▶ Activity
Without pictures, return the lines from the one containing "Open Skype from the taskbar" through the last line of the data below, exactly.
◆ ◆ ◆
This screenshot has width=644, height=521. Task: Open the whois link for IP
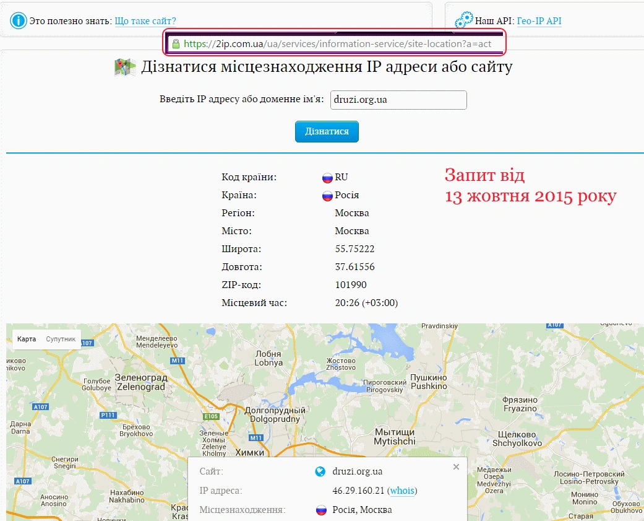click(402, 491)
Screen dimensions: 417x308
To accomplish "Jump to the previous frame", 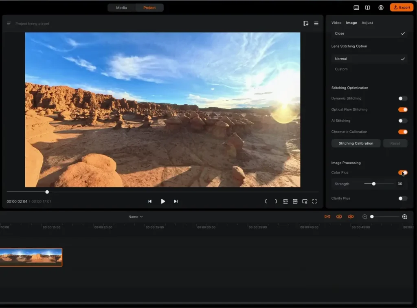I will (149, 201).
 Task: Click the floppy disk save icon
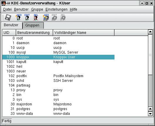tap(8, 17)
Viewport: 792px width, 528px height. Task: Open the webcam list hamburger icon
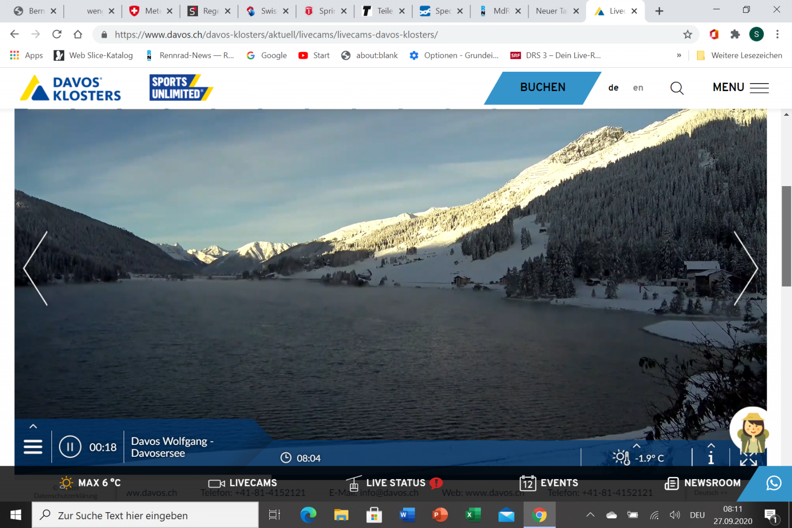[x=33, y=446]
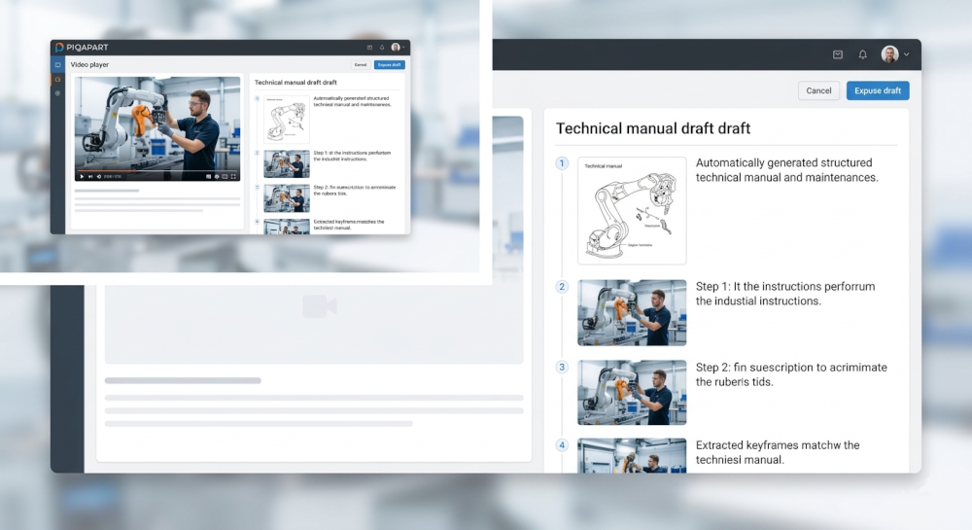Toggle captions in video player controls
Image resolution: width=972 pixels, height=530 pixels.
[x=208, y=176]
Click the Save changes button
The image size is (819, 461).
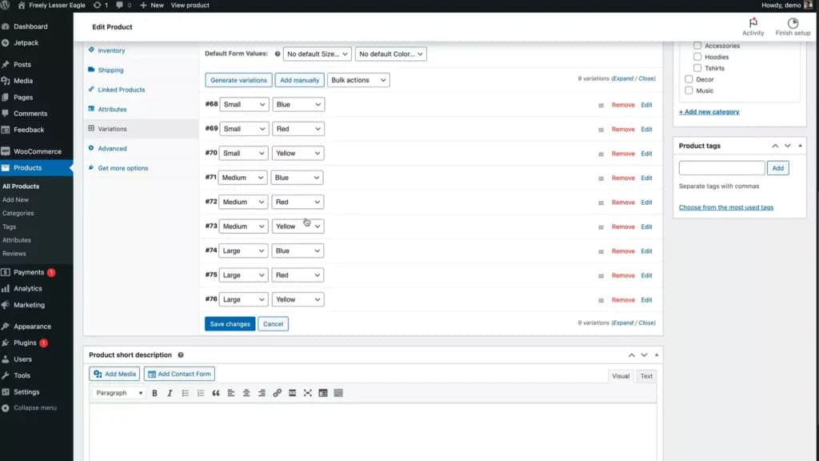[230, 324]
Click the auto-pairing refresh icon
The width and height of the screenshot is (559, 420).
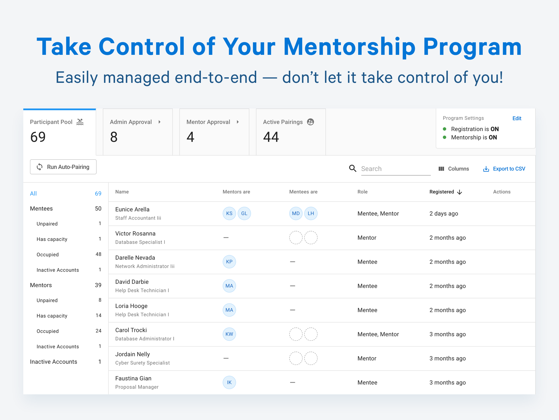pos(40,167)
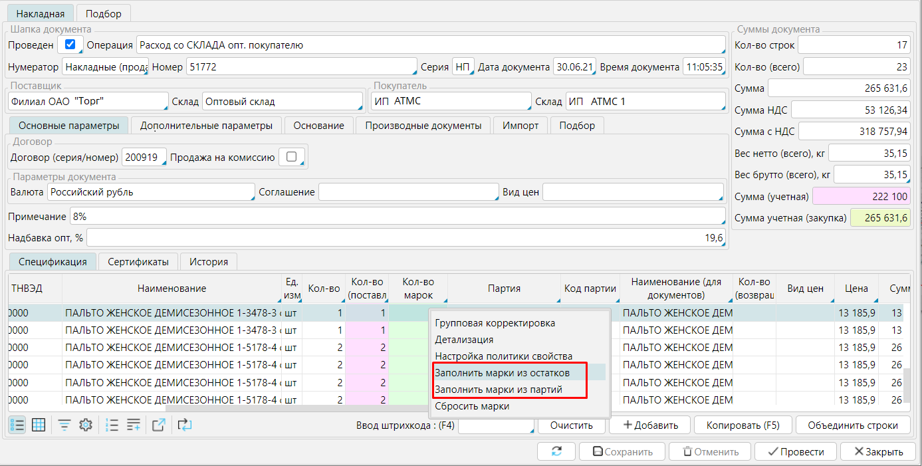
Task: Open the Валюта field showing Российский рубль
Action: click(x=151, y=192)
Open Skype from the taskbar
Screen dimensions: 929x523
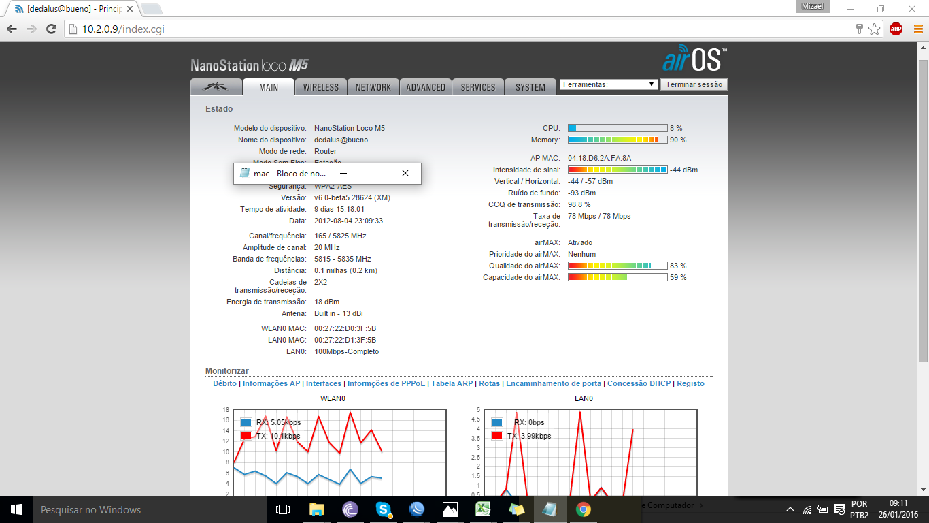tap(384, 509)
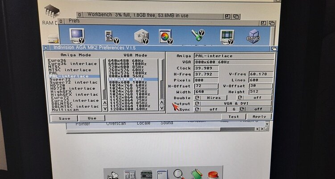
◆ ◆ ◆
▶ The completed task
Open Skype from the taskbar
Screen dimensions: 929x523
tap(384, 509)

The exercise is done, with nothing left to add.